Cracking the meds

Published December 18, 2014 by Crystal

I don’t think I’ve ever truly appreciated how hard it is to find the balance for medication to help in depression.  Never really accepted how delicate a balance the chemicals need to be to feel “right”.

The last couple of weeks seemed to build to a crescendo on Sunday.  I reacted positively to the increase of sertraline, or rather, I reacted happily.  I felt euphoric, indestructible, and I didn’t care about anything.  After feeling so low for so long it was a welcome break.  But the problem comes when not caring causes injury, such as a sprained ankle.

The resulting fall out, and a need to assess myself and the situation, was exhausting, and once more depressing.  On half the medication I feel more human, but then I also feel low.  “Sludgy” is how I would describe yesterday.  Here but not here, wading through the treacle, and forcing enthusiasm for the activities around Christmas.  Today I feel good, but distracted.

I am starting to wonder what “normal” really is, to a person who doesn’t suffer mental health issues.  To someone who goes through life without extreme highs and desperate lows.  I guess the problem is I cannot compare, because I just don’t know.  There seems to be always one or the other, sometimes within minutes of each other.
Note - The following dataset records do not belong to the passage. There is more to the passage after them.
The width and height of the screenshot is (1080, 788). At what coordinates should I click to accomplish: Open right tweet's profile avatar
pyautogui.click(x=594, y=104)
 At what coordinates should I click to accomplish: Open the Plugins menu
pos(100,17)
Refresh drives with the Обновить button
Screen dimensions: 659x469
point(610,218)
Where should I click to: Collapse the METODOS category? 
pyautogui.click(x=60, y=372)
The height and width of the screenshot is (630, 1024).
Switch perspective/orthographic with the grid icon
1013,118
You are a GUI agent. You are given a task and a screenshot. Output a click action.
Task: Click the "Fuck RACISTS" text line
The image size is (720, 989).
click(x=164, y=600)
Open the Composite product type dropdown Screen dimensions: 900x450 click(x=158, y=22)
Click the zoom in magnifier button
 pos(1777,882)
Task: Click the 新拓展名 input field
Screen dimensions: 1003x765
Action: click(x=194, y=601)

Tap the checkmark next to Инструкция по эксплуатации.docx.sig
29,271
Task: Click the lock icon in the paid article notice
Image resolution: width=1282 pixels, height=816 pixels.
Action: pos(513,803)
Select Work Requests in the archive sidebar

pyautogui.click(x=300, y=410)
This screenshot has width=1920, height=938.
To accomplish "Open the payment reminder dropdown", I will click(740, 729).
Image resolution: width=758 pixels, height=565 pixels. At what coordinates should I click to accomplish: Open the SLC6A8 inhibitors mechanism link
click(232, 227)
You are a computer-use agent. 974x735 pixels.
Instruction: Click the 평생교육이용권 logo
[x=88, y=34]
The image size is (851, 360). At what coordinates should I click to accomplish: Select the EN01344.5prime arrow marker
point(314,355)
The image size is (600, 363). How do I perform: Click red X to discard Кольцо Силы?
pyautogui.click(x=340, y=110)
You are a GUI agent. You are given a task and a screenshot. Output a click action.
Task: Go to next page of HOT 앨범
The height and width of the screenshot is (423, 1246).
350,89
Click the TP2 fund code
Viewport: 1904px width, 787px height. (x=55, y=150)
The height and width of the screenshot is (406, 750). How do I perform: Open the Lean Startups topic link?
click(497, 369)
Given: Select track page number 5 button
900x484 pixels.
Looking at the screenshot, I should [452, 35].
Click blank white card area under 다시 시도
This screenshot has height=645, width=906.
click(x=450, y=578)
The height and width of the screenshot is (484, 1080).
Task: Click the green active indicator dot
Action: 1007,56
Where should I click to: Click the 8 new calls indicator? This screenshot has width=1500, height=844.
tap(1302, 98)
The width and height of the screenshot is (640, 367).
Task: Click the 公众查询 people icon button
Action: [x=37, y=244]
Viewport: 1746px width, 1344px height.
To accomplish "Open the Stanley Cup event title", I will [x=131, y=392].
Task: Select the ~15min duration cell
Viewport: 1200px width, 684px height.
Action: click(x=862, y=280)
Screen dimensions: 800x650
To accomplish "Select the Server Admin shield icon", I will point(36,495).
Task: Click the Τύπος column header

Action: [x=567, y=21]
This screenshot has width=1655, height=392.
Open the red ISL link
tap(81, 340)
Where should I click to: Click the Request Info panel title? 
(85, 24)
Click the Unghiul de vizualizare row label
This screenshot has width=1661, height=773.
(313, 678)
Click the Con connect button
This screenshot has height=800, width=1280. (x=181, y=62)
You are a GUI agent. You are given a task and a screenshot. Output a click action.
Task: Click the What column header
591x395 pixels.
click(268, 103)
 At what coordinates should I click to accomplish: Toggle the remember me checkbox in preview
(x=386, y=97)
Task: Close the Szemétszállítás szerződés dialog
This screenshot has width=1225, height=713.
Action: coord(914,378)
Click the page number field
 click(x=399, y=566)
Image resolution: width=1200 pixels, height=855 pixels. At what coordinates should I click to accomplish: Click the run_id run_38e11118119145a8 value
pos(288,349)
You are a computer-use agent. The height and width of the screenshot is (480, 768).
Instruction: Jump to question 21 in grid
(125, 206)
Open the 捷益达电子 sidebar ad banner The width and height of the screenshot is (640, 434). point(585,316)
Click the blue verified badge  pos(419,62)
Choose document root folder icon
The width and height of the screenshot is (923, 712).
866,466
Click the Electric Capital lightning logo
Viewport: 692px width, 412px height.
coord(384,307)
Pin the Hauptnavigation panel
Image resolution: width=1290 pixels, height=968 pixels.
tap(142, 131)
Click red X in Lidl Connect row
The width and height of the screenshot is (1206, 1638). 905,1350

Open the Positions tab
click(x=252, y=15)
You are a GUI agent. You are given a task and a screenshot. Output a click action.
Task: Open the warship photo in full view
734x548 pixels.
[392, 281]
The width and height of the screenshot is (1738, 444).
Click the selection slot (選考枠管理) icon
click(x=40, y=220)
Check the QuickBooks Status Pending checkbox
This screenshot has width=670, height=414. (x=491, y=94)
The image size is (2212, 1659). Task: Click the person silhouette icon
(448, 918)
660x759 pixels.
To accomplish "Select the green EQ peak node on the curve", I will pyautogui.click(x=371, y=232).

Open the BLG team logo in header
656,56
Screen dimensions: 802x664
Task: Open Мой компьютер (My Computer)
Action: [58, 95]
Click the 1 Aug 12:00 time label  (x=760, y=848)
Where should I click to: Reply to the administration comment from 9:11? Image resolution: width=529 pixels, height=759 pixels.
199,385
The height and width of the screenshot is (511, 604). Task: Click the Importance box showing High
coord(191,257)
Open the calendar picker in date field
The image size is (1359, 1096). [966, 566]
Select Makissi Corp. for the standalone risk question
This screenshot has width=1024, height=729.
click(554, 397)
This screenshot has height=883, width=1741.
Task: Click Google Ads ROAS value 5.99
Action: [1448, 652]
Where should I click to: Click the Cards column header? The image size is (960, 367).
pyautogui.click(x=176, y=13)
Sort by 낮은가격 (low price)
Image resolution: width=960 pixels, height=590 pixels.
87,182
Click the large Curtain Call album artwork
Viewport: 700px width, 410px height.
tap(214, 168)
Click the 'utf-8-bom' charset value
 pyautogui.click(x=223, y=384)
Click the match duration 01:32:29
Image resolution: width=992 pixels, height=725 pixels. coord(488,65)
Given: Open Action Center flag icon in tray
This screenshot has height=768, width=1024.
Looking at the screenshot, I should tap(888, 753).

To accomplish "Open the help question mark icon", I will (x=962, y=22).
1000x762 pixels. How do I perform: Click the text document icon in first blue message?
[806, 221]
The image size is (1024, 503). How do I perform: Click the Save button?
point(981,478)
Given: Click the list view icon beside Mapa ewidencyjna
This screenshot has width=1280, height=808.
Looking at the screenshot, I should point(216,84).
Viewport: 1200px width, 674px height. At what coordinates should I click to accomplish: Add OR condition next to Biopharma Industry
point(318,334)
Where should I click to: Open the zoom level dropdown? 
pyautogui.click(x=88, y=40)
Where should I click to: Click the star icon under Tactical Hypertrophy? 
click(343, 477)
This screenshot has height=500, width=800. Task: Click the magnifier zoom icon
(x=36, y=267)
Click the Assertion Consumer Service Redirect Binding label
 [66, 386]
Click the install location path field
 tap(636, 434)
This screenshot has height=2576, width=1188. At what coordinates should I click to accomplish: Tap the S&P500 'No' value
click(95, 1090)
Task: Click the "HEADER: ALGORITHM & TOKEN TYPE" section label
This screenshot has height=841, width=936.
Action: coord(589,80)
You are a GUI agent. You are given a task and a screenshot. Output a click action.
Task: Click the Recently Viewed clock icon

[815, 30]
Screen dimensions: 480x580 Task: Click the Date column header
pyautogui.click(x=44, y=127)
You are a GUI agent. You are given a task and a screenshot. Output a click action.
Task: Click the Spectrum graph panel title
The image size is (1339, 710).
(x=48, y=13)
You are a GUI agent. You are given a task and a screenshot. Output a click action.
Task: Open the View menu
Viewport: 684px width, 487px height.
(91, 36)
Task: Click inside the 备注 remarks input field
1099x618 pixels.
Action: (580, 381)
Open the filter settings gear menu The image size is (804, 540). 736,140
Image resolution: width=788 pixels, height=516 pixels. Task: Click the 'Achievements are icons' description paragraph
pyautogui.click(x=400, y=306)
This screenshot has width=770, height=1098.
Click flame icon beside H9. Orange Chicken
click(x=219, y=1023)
In discussion with the doctor it was agreed that I would cut my meds, but that half the dose hadn’t worked so well.  So today I am trying the full dose, and will have half again tomorrow.  Maybe alternating will be the balance I need, but it is so much trial and error.  By yesterday evening I felt so tense and stressed and noise sensitive, a stark contrast to a week previous.

If I’m honest I prefer the euphoria, and not caring.  But if I’m honest, it is a dangerous mindset to have.  4 days on from spraining it my ankle doesn’t hurt so much, but I still can’t exercise.  I don’t care so much about food, in that my choices aren’t so mindful, and of course, with it being Christmas I am more and more surrounded by chocolates and biscuits and general Christmas goodies.  It takes extra effort to remember to think about what I would like and what would benefit.  But I’m one step away from complete anxiety around food once more it feels.

On the plus side, training for the Marathon, and running for SANE remains my logical choice.  If I end up running 2 miles and walking the rest, I know I’m still doing it for a cause that matters.  For a cause that helps people like me, with mental health issues, and who need understanding voices in their lives.